Como expliquei antes, tenho as mãos pequenas, o que é uma terrível
desvantagem numa briga de socos. Aquele garçom em particular tinha
umas mãos enormes. Para piorar ainda mais as coisas, eu encaixava
bem as porradas, o que me fazia absorver muito mais o castigo. Tinha
um pouco de sorte do meu lado: não era muito medroso. As brigas com
o garçom eram uma forma de passar o tempo. Afinal, a gente não
podia ficar sentado no tamborete do bar o dia e a noite todos. A dor
vinha na manhã seguinte, e não era tão ruim quando a gente tinha
conseguido voltar para o quarto.
E
brigando duas ou três vezes por semana eu ia ficando melhor naquilo.
Ou o garçom ficando pior.
Mas
isso fora mais de quatro décadas atrás. Agora eu me sentava numa
sala de projeção de Hollywood.
Não
é preciso lembrar o filme aqui. Talvez seja melhor falar de uma
parte que ficou de fora. Mais adiante, no filme, uma dona quer cuidar
de mim. Acha que eu sou um gênio e quer me proteger das ruas. No
filme eu só fico na casa da dona uma noite. Mas na vida real fiquei
cerca de um mês e meio.
A
dona, Tully, morava numa grande casa em Hollywood Hills.
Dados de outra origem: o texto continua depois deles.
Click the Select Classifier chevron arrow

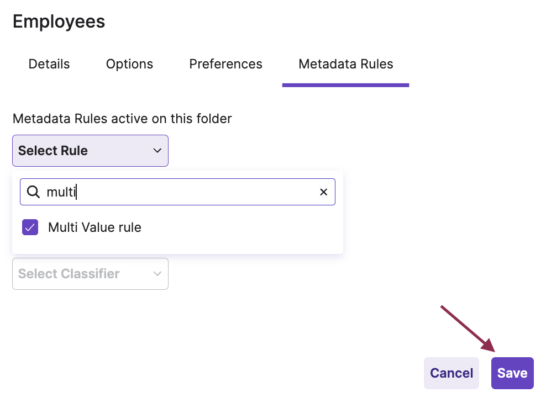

Dividia-a
com outra dona, Nadine. As duas eram altas executivas. Estavam no
ramo das diversões: música, editoração, uma coisa assim. Pareciam
conhecer todo mundo e davam duas ou três festas por semana, um monte
de tipos de Nova York. Eu não gostava das festas de Tully e me
divertia ficando totalmente de porre e insultando o máximo de
pessoas que pudesse.
Nadine
morava com um cara um pouco mais jovem que eu. Era compositor, ou
diretor, ou alguma coisa assim, temporariamente desempregado. Não
gostei dele de cara. Vivia esbarrando com ele pela casa ou no pátio
de manhã, quando estávamos ambos de ressaca. Ele sempre usava uma
porra de uma echarpe.
Uma
manhã, lá pelas 11 horas, estávamos os dois no pátio mamando umas
cervejas, tentando nos recuperar de nossas ressacas. Ele se chamava
Rich. Me olhou.
– Precisa
de outra cerveja?
– Claro...
Obrigado...
Ele
entrou na cozinha, voltou, me entregou minha cerveja e se sentou.
Tomou
uma boa golada. Depois deu um profundo suspiro.
– Não
sei por quanto tempo mais vou conseguir enrolar ela...
– Quê?
– Quer
dizer, eu não tenho talento nenhum. É tudo merda.
– Lindo
– eu disse – isso é realmente lindo. Eu admiro você.
– Obrigado.
E você? – ele perguntou.
– Eu
bato à máquina. Mas não é esse o problema.
– Qual
é?
– Estou
com o pau esfolado de tanto foder. Ela nunca se satisfaz.
– Eu
tenho de chupar Nadine toda noite.
– Nossa...
– Hank,
nós somos uma dupla de homens manteúdos.
– Rich,
essas mulheres liberadas puseram os bagos da gente num saco.
– Acho
que a gente devia entrar já na vodca – ele disse.
– Ótimo
– eu disse.
Nessa
noite, quando nossas donas chegaram, nenhum dos dois estava em
condições de cumprir seus deveres.
Rich
durou mais uma semana, e desapareceu.
Depois
disso, eu muitas vezes encontrava Nadine andando nua pela casa,
geralmente quando Tully havia saído.
– Que
diabos está fazendo? – perguntei finalmente.
– Isto
aqui é minha casa, e se eu quiser andar com o rabo tomando vento
isso não é da conta de ninguém.
– Vamos
lá, Nadine, que é que há realmente? Quer uma chupadinha?
– Nem
que você fosse o último homem da terra.
– Se
eu fosse o último homem da terra, você ia ter de entrar na fila.
– Fique
feliz por eu não contar pra Tully.
– Bem,
pare de andar por aí com a xoxota pendurada.
– Seu
porco!
Subiu
correndo a escada, plop, plop, plop. Um rabão. Uma porta bateu lá
em cima. Eu não prossegui com a coisa. Uma mercadoria totalmente
superestimada.
Nessa
noite, quando Tully voltou, me remeteu para Catalina por uma semana.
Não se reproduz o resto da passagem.